3 Mar 2015

Nigerians And Sympathy Fatigue - by Uche Ucheomar Onwutuebe

It is with a sincere but bewildered heart that I announce to you that my love for my fellow countrymen is waxing colder by the day. I remember when the charred corpses of the 2,000 Baga victims surfaced on the net. Many of us would have mourned and made a better spectacle if it was our N2,000 that fell into the drain.

Where on earth is Baga? Is it in Nigeria? Do people exist there? Honestly, we could not be bothered.

It (just like many of us) was not always like this. I remember in 2013 when the #ChildNotBride hashtag was trending. I was genuinely moved. I pictured a young girl scarcely out of her playpen, being launched like a rocket into the realm of matrimony. I pictured a hoary man rolling over her; I understood that her chances of escaping the VVF and leaking urine like a faulty faucet for the rest of her life were very slim. I was moved, my sympathy was provoked.

So, I joined the bandwagon of other concerned citizens as we convened at social media platforms and held e-rallies, brandishing our e-placards: “She Needs A Pen Not A Penis”; “Early Marriage Robs Children Of Opportunities”, etc. I even endured the dispirited debate between Stella Damascus and Ahmed Yerima. But like all topics that trend, the end is inevitable. So, just like Coke left open for too long, that topic fizzled out.

Then, 256 girls were abducted by Boko Haram. That was when I realised that the contagion of Sympathy Fatigue had caught up with me. I was more thrilled to see Hollywood stars hold up their placards and lend their voices to our plight. My feelings were more like, “Wow, so these people know my country?” My favourite was the United States’ First Lady, Michelle Obama, and the subtle anger on her face, staring down Abubakar Shekau and his cohorts to #BringBackOurGirls.

I saw pictures of Diasporans holding rallies and events in their countries of residence, in honour of the missing Chibok girls and I surmised that perhaps, only outside the shores of this country can one truly feel sympathetic about the plight ailing it, and that most people living in Nigeria who lent their voices to this cause did so out of how fashionable the hashtag had become. I even learnt that a night club had a party themed, #BringBackOurGirls, where I imagined beer glasses were raised to toast to the missing girls.

Sometimes, when I caught myself being unsympathetic, I would reprimand myself thoroughly. It could have been my sisters, it could even have been me, sitting for the WASSCE quietly one moment and the next moment the exam hall would be stormed by masked men shepherding us into wagons to be sold in distant lands. So I would hold a minute of silence for the girls, but 30 seconds into it, I would be looking for where to charge my phone.

I am not the only one with Sympathy Fatigue. The virulence of this affliction is very high in Nigeria. Our sense of camaraderie is comatose and our milk of human kindness has calcified into stalactites of indifference. Something has eaten our conscience and here are reasons why I think we have become blasé and indifferent.

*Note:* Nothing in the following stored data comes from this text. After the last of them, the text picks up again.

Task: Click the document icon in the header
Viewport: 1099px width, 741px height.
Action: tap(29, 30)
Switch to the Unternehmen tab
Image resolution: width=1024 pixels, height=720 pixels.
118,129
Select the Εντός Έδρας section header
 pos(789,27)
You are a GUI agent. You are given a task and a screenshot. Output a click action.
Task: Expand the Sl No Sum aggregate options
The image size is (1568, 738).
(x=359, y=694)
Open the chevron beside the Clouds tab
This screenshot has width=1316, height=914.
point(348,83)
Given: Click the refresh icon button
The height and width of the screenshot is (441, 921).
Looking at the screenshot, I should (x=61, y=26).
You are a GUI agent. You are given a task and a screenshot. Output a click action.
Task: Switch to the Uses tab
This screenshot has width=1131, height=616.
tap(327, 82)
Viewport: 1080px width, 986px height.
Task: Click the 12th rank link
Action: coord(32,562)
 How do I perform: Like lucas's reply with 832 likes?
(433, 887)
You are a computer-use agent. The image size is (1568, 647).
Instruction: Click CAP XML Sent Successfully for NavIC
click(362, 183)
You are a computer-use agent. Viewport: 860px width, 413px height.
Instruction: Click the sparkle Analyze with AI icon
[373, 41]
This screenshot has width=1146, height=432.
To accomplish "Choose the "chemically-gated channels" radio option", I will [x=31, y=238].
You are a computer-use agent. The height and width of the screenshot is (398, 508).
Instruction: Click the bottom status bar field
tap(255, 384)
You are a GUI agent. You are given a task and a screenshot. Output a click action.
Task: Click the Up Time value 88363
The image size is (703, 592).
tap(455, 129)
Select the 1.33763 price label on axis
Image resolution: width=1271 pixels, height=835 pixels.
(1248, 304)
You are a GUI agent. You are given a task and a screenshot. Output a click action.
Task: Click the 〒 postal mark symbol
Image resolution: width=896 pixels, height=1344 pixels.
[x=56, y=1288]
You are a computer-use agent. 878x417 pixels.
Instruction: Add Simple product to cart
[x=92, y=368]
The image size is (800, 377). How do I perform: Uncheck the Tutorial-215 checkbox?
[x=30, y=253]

Many things have been abducted from us even before the 256 students and they include our rights to proper education; our rights to basic amenities, security, and proper health care. We have asked and asked for these things to be brought back to us, till our voices have grown from hoarse to silent. Two hundred and fifty six girls were carted off and we were demanding their captors to bring them back, but how long did anyone think their memories would linger? They are gradually being forgotten.

As for the massacre in Baga, the only people who would be genuinely moved would be those who have known the victims personally. Those to whom they would not be mere statistics. The others can only tweet and write poems for them and get on with their business.

I read people accusing the CNN of giving the incident poor coverage and how it bestowed more attention to the Charlie Hebdo victims, how it had shown the world again that white lives mattered over black lives. And I ask, if the lives of our fellow countrymen do not matter to us, is it the white man that would leave his burger and cheese and come over here to organise a wake for the victims? If our President hasn’t beaten his breast and mourned at the tomb of victims, is it Barack Obama that would wear sack cloth and pour ashes on his American head for the dead in Nigeria?

I watched the state burial of the policemen killed at the Charlie Hebdo incident. You could see the solemnity, you could feel the passion, and you did not need a Christiane Amanpour to report to you that somebody special had just died.

I do not know what would fan the dying embers of patriotism into flame in our hearts, what would make us “do” something to ease the plight of others because it appears to me that everyone in Nigeria is either running his own autonomous community where he is the king and chief dictator or he is thinking of how to whisk himself out of this place by fire or by force.